To explain the danger of model over-fitting in prediction to data mining newcomers, I often use the following analogy:
Say you are at the tailor’s, who will be sewing an expensive suit (or dress) for you. The tailor takes your measurements and asks whether you’d like the suit to fit you exactly, or whether there should be some “wiggle room”. What would you choose?
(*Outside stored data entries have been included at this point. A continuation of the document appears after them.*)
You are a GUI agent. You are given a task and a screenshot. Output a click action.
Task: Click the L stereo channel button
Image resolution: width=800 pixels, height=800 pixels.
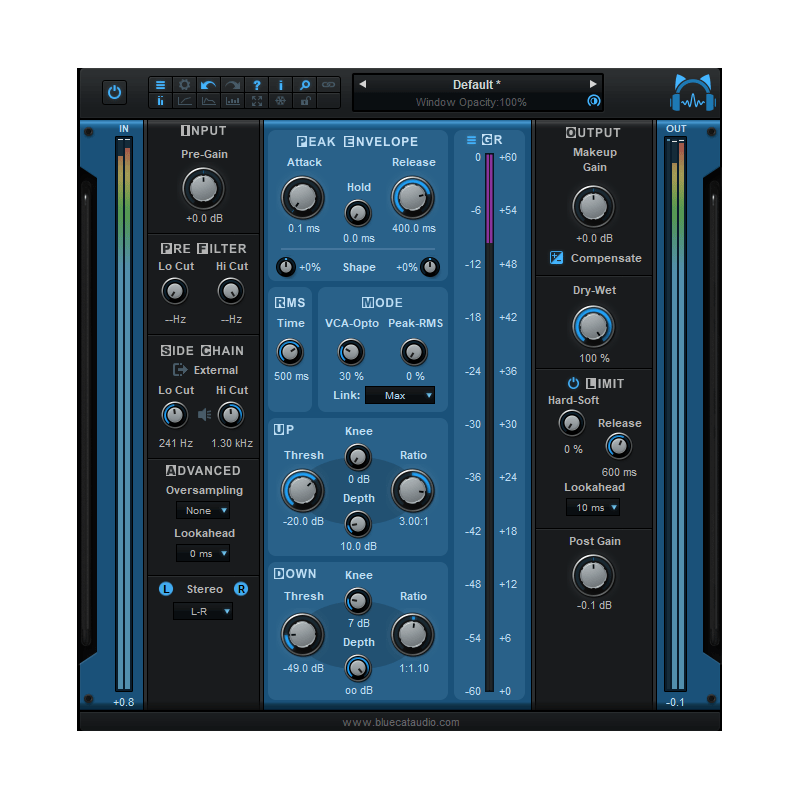click(168, 589)
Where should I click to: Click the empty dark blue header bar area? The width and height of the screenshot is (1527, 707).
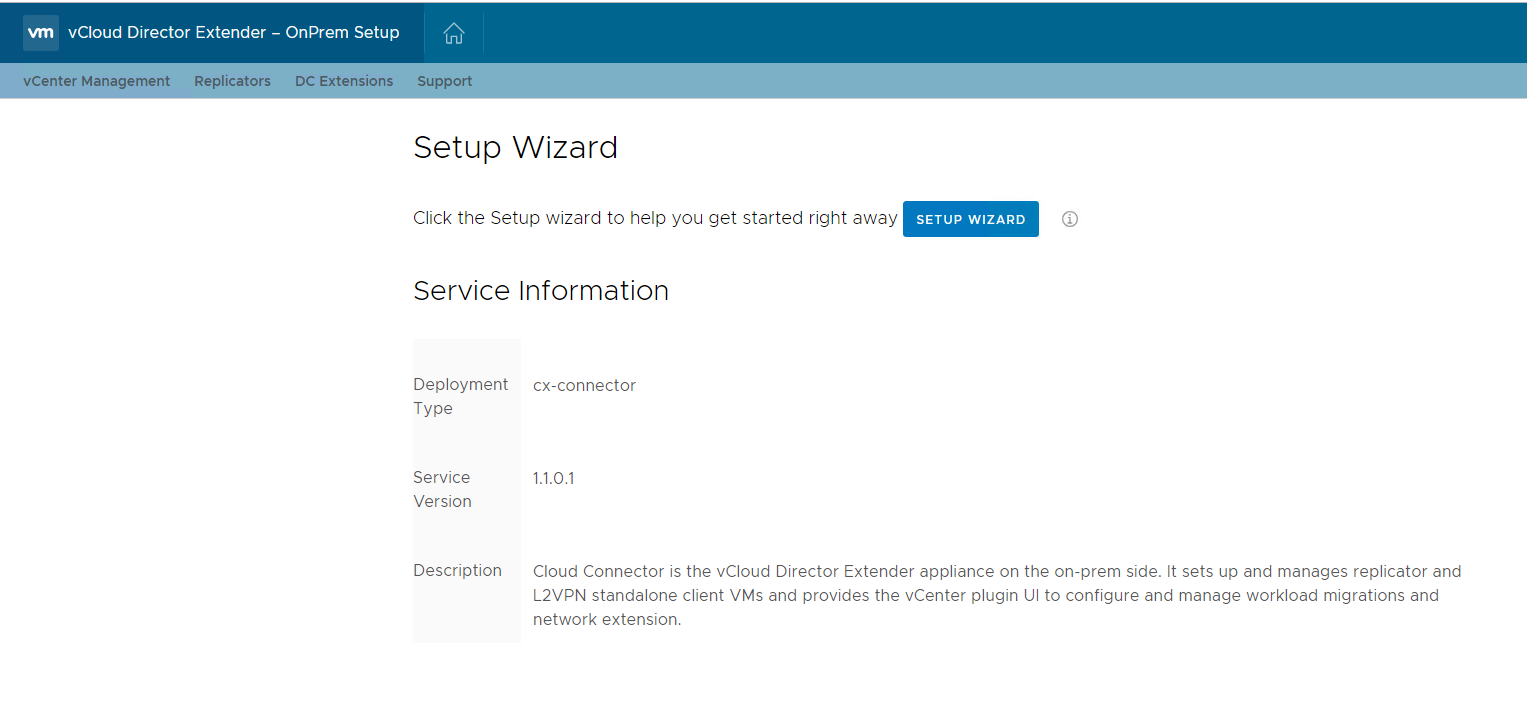pyautogui.click(x=1000, y=32)
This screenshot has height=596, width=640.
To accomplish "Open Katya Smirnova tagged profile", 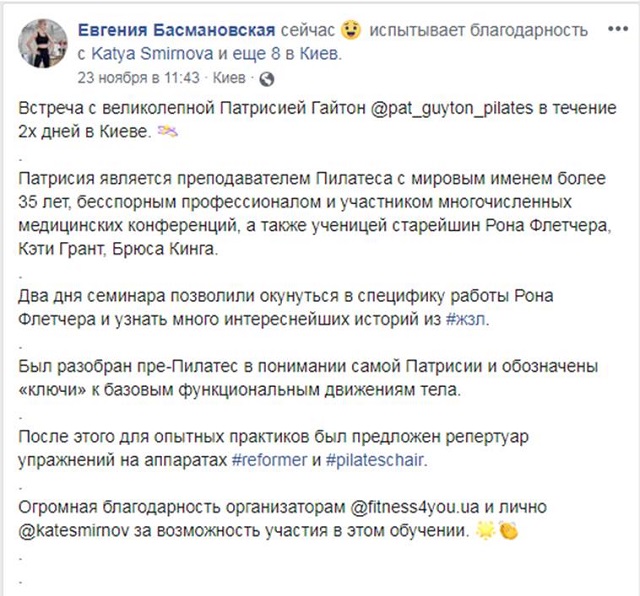I will pos(152,54).
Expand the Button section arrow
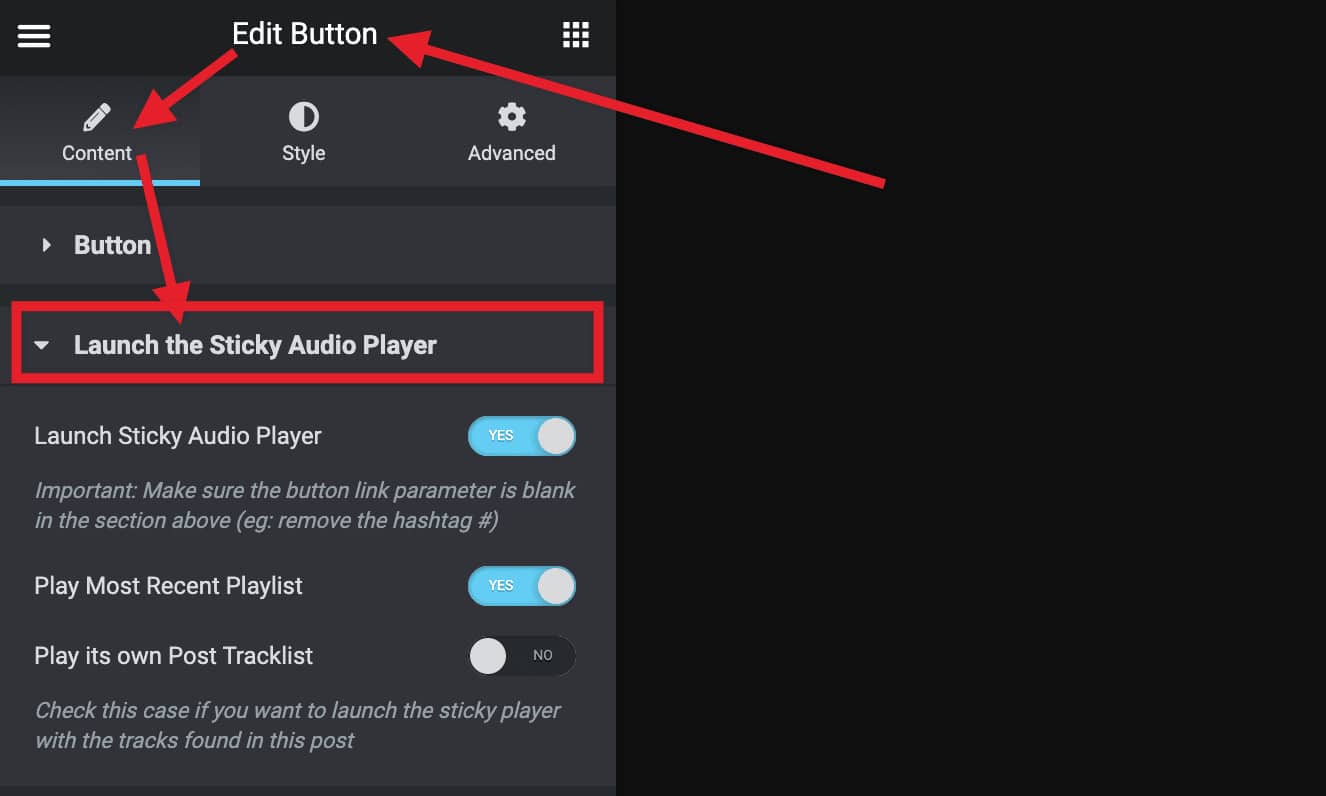The width and height of the screenshot is (1326, 796). pyautogui.click(x=46, y=245)
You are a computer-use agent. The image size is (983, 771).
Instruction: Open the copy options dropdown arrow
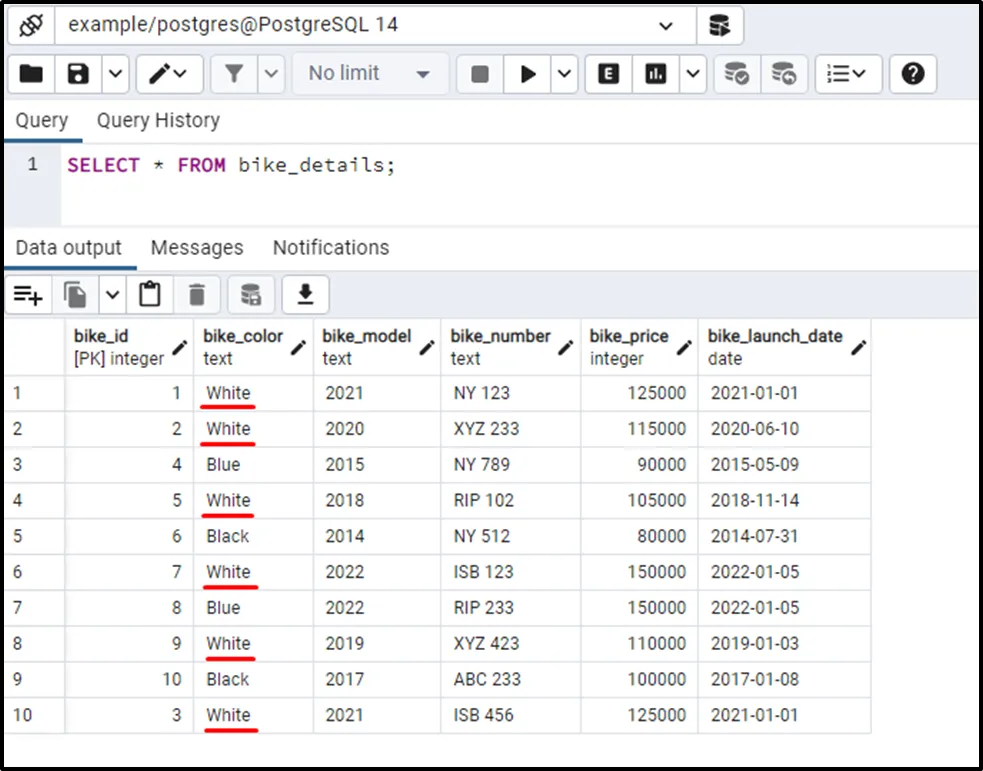[112, 294]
The answer is, “it depends how you plan to use the suit”. If you are getting married in a few days, then probably a close fit is desirable. In contrast, if you plan to wear the suit to work throughout the next few years, you’d most likely want some “wiggle room”… The latter case is similar to prediction, where you want to make sure to accommodate new records (your body’s measurements during the next few years) that are not exactly identical to the current data. Hence, you want to avoid over-fitting. The wedding scenario is similar to models built for causal explanation, where you do want the model to fit the data well (back to the explanation vs. prediction distinction).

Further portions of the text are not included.